Englishman Humphrey of Monmouth heard William Tyndale preach, and he also was aware of Tyndale’s efforts to bring the Bible into the hands and into the language of the English people. So for six months, Humphrey of Monmouth took Tyndale in, supported him, and provided him room and board. He gave him everything he needed so that Tyndale could simply focus on translating the text. Once Tyndale completed that task, he needed to get his translation into print and available to people.

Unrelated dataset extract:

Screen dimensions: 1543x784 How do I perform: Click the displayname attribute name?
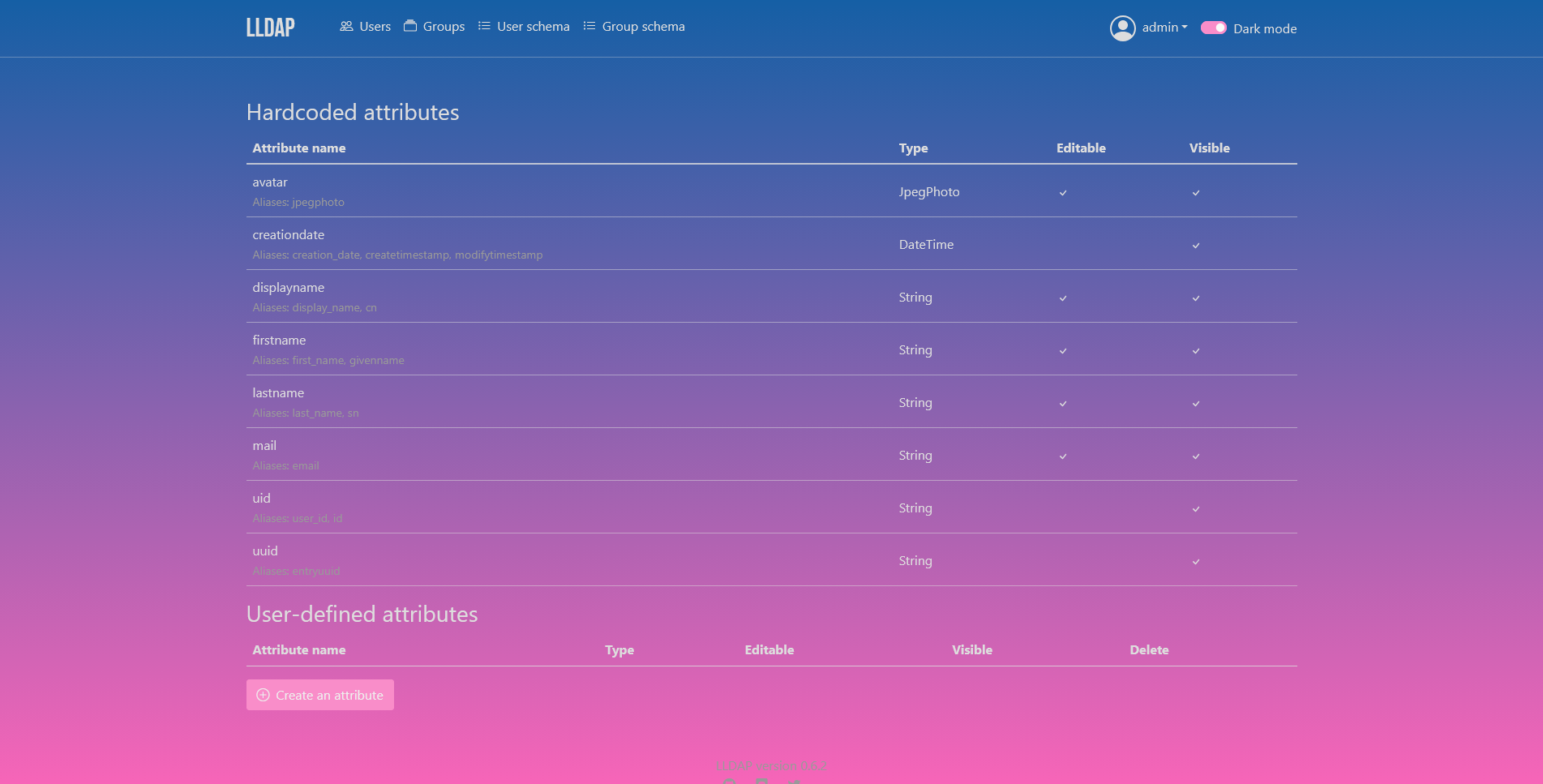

Tyndale went over to the Continent and used Europe’s printers because he was an outlaw in England. While Tyndale was in Europe, Humphrey of Monmouth again helped and supported him. Humphrey of Monmouth made his wealth through being a cloth merchant. And not only was he a cloth merchant, but he also assembled a fleet of ships. He used those ships to smuggle Christian literature coming in from the Continent, and spread it all over England so that the Reformation could spread. And of course, once Tyndale printed his New Testament, Humphrey of Monmouth put those on his ships. His workers would hide them in bundles of cloth, and they’d be shipped across to England, and then distributed. Tyndale was eventually arrested and martyred for his faith and for his efforts. Monmouth also suffered persecution. He also was imprisoned.

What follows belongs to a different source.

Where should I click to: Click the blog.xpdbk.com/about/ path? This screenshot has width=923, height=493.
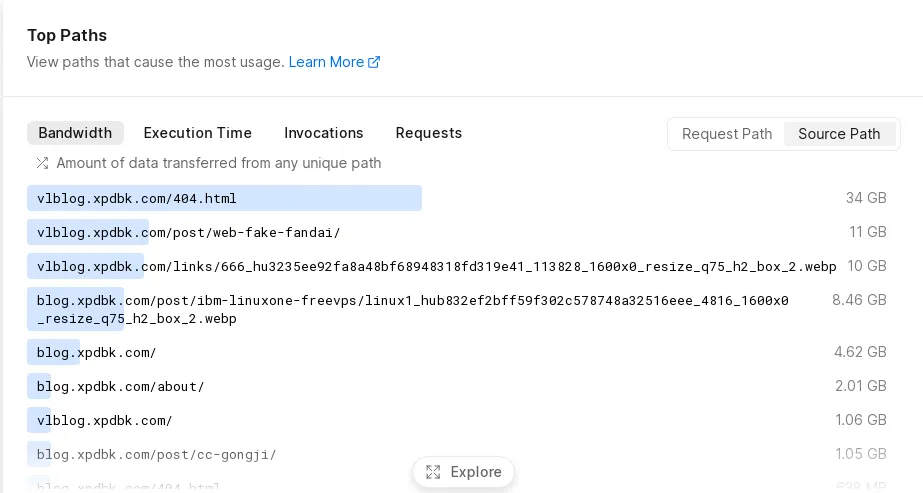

We can move over to Germany for two more patrons. These were the brothers Frederick the Wise and John the Steadfast. Frederick the Wise was the Elector of Saxony. This was the time of Luther posting the Ninety-Five Theses, the Diet of Worms, and the beginnings of the Reformation in Germany. Behind Luther, providing political and financial support, was Frederick the Wise. When Frederick the Wise died in 1525, he had no male heirs, so his younger brother John the Steadfast became the Elector of Saxony. John the Steadfast loved Luther and the theology of the Reformation, and he poured his life into it. In fact, it was in 1529 at the Diet of Speyer that we first hear the word Protestant, and it wasn’t applied to the Reformers. It was actually applied to John the Steadfast and to the German rulers who opposed the laws of Emperor Charles V. They were protesting those laws.

The very next year, John the Steadfast oversaw the theologians who gathered at Augsburg and published the Augsburg Confession of Faith in 1530. The first to sign that confession of faith was the politician John the Steadfast.

Now if we go back to England, we’ll find our last patron of the Reformation, Walter Mildmay. He was born in 1523 and died in 1589. His father made a large fortune when Henry VIII dissolved the monasteries across England. Walter, the son, also made a fortune in his own right. He served in Henry’s court, and then he served in Edward VI’s court. He survived through the reign of Mary, despite being an open and well-known Calvinist and champion of the Reformation. Once Mary died and Elizabeth came to the throne, he rose to even further prominence in the court of Elizabeth. He rose to the level of Chancellor of the Exchequer.

In 1583 Walter Mildmay purchased a site in Cambridge. It had been home to a Dominican monastery. For the next two years, he razed a few buildings, built a few new ones, and remodeled some of the existing buildings. Then in 1585 he opened the doors to Emmanuel College, Cambridge. When it was founded, Queen Elizabeth chided him for establishing a college on a Puritan foundation. Well, indeed it was a Puritan foundation. In fact, of the first one hundred degree-holding Puritans who migrated to New England, one third of them were Emmanuel College graduates. One of them, John Harvard, would lend his name to Harvard University­—all because of Mildmay and his Emmanuel College, Cambridge.